What IS an aesthetically attractive female? A revealing outfit? A good figure? All of the above? Anyway, aren't peoples looks subjective to what constitutes attractive? It could be any number of things right?

However, we are all aware that when it comes the modelling world, female models will be trim, tanned and toned, whether we think that's attractive or not. Especially when it comes to anything modeled in the field of health fitness and swimwear. But that makes sense right?

So when those bright yellow posters were pasted up on London's underground in 2015 there was a sudden swarm of very angry and upset Women reacting very badly to those poster's.

A new product was on the market and large posters Advertising a protein shake where a slender toned woman modeled a bikini. Next to her picture, in huge bold letters read " Are you beach body ready?"

According to over 40,000 women who had seen these "controversial" poster's felt that they had to look like that model to be "beach body ready". This was not the case at all. This was just another marketing ploy to inspire women to keep fit and feel healthy. With of course, buying and drinking the shake they were advertising. It was all very simple.

Within weeks, the point of the advert was completely lost in translation, and the image of the model was on everyone's lips. "Unobtainable, sexist and unrealistic" was what was being vocalized by London Women.

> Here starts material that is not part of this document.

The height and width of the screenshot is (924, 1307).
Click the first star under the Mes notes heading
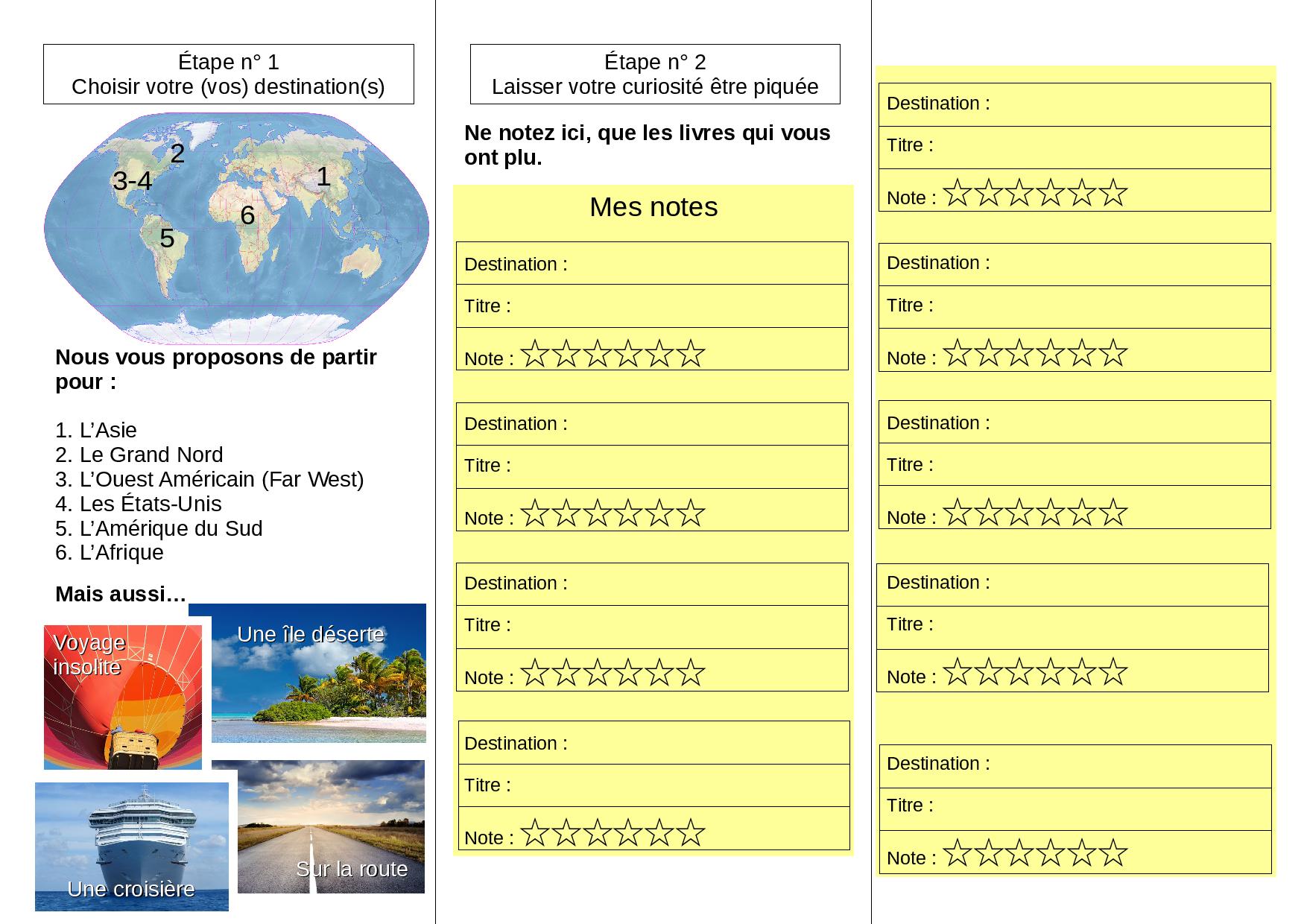tap(534, 354)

Some women went to the next level and made a point to be photographed next to the image showing off their size 16 figures, emphasizing that THEY were beach body ready before vandalizing the poster and body shaming the innocent model.

Surely stating that the advertisement is body shaming then going on to body shame the image is very contradictory.

What were these women expecting to see modelling a bikini and advertising a protein shake, a pineapple? People may have been offended but they aren't stupid either. Marketing companies do not need to explain that using a plus size model to promote a protein shake would just be bizzare!

When some women started to over load their Instagram pages by posting photos of themselves and their bellies and sticking their finger up to the posters, it was all too obvious that demonstrating their bodies in such a way only highlighted the fact that they were the ones with the issues they had with themselves.

After an online poll took place asking more of the general public what they thought, 67% said that the posters were no big deal. Many people were aware that this was not about having to be a size 8 to be socially acceptable, it was nothing more than a trim model as a brand to the shake.

Many women who were happy with their larger frames did not take offence to the posters simply because they were confident in their own skin. Any woman, no matter what shape or size is obviously beach body ready and confidence is whats makes a women beautiful. And even a size 8 woman might be faking that confidence!

Let's hope after such an uproar the fashion industry have learnt their lesson and they never use a size 8 model again to advertise their clothes.

Even though this has been the case since the 1920's.